I didn’t go to church on Easter Sunday. I felt pretty crummy. Carol had gone to her parents’ house with Lydia. So, the day before, I went to the library and borrowed Raging Bull, which, inexplicably, I had never seen.
OK, that’s not entirely true. I had recorded it on my DVR some months ago, and started watching it at a point when I was running out of room on the machine. I got really impatient and zapped it shortly after the first scene.
So, this time, I had an unusual block of time to see it. Initially, I found the boxing sequences more compelling than the other scenes, but as the movie progressed, I found myself engrossed in both aspects of Jake LaMotta’s life. This is such a highly regarded film that I shan’t bother with the (pardon the expression) blow-by-blow. I do think that, even though the fight scenes were sometimes rough, the black-and-white film made the scenes, if not palatable, then at least bearable.
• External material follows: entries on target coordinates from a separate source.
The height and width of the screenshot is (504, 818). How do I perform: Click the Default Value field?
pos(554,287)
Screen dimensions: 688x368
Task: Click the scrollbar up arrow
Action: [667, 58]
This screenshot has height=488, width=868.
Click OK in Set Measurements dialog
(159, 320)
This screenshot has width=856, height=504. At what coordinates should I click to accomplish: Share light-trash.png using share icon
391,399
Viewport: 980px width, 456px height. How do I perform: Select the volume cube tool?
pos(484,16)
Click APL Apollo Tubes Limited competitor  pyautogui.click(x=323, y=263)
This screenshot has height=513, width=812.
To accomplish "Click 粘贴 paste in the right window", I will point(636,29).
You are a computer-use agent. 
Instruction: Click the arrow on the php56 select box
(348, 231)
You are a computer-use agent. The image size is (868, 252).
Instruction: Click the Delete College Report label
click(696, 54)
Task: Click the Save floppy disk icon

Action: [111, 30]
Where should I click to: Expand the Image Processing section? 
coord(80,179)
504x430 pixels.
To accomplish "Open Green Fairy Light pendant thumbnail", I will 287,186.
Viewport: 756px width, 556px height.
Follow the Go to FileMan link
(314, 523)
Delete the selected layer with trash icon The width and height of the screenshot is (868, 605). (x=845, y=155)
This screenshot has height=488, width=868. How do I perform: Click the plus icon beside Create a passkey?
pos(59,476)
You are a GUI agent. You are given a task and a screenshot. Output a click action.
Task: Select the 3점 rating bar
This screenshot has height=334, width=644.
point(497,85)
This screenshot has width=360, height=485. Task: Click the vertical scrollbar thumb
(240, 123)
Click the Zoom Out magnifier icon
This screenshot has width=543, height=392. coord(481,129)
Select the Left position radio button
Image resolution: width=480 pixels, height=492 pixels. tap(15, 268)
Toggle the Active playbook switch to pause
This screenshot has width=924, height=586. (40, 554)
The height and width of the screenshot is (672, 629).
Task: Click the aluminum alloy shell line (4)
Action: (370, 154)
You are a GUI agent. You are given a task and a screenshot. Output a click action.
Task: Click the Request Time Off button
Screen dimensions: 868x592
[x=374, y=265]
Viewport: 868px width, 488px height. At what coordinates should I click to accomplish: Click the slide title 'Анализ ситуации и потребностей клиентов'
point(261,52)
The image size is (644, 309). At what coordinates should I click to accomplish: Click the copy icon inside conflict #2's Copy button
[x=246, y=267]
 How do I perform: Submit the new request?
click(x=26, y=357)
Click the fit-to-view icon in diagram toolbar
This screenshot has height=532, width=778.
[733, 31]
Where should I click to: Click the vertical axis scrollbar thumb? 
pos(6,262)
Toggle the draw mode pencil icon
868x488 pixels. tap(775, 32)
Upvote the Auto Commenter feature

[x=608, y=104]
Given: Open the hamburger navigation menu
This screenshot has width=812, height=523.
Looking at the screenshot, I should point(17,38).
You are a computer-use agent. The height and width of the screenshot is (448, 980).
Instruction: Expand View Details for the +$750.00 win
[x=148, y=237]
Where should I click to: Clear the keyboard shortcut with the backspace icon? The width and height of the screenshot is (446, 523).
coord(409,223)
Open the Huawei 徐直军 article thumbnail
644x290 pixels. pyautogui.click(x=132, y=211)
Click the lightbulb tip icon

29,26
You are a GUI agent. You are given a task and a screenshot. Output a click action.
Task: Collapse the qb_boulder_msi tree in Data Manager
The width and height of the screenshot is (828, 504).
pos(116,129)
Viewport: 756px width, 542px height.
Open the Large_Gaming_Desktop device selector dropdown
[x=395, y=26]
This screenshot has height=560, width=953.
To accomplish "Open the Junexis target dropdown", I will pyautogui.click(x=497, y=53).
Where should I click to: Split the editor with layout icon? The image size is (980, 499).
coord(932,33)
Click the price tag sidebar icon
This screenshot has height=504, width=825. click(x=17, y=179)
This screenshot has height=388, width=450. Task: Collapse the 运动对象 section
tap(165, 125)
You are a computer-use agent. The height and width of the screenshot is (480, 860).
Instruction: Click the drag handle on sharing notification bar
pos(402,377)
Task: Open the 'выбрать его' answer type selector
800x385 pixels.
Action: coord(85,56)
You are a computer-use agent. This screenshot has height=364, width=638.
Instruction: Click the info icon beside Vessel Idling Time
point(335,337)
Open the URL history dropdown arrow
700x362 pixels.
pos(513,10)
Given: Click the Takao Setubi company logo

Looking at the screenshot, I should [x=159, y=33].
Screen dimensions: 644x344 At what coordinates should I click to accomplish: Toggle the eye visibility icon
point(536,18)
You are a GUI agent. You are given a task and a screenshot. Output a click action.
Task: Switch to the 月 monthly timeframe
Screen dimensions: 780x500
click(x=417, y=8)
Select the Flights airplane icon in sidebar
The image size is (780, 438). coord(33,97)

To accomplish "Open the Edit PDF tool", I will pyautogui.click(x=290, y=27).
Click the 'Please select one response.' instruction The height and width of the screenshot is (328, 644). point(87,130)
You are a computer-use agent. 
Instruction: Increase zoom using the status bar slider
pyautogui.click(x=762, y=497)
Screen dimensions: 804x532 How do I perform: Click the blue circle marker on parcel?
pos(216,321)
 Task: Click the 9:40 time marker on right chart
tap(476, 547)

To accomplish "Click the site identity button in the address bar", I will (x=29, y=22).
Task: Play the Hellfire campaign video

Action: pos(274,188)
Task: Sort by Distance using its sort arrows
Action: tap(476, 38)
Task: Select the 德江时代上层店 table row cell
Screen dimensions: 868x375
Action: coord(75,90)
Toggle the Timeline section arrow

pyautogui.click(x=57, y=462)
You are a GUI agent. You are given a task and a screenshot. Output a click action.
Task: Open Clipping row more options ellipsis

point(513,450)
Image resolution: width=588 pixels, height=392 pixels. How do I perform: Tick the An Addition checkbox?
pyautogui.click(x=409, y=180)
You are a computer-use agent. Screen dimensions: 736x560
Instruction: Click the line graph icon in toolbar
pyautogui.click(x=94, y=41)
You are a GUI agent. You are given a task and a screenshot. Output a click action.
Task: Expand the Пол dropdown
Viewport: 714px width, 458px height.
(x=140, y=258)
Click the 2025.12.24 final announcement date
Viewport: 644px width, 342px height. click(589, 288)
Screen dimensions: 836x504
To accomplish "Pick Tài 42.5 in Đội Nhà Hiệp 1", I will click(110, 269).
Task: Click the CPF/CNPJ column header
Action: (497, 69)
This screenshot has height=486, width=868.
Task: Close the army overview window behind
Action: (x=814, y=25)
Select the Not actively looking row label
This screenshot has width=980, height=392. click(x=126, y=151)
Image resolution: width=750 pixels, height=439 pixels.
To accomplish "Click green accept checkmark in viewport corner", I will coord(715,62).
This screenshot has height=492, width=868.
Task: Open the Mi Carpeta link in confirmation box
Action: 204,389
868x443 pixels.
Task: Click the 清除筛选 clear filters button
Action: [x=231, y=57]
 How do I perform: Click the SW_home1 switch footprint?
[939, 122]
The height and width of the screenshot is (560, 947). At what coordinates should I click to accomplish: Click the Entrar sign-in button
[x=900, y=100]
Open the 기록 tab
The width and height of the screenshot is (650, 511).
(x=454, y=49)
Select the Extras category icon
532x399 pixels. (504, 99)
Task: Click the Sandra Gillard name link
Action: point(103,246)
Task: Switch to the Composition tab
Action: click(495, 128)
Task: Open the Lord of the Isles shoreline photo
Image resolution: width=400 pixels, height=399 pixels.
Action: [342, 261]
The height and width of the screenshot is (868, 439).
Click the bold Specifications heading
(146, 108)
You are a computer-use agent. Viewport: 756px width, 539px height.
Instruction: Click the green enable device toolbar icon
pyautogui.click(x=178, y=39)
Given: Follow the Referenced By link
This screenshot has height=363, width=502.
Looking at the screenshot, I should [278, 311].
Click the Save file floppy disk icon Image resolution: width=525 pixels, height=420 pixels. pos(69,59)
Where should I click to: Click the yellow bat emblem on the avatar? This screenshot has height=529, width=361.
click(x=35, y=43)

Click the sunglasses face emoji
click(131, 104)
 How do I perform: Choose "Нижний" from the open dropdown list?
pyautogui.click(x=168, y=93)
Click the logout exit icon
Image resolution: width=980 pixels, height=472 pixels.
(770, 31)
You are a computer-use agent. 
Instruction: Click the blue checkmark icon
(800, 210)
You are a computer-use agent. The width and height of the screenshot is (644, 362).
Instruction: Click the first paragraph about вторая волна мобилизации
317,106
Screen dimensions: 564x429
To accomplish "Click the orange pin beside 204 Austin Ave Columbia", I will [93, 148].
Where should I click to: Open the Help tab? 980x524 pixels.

I AM going to suggest that, on the second disc of this two-disc DVD, I found the making of the film to be the most compelling extras I’ve ever viewed. The whole making of the film, how Robert de Niro had found a book that he didn’t think was all that well-written, yet told an interesting story. How director Martin Scorcese initially balked at doing the film at all because he’s not a sports guy, but that he ultimately understood boxing as a life struggle. How the script was written, and re-written. Specifically, how the boxing scenes were all shot first, with different cinematic palates, which made me want to watch them all again. How all the other boxers were played by real boxers. How the filmmakers found Joe Pesci, who was all but retired from acting, and how he directed them to Cathy Moriarity and others in the cast.
If you’ve never seen the movie, see the movie, then see the extras. If you love the movie, or hate the movie, watch the extras; it’ll make you want to see the movie again.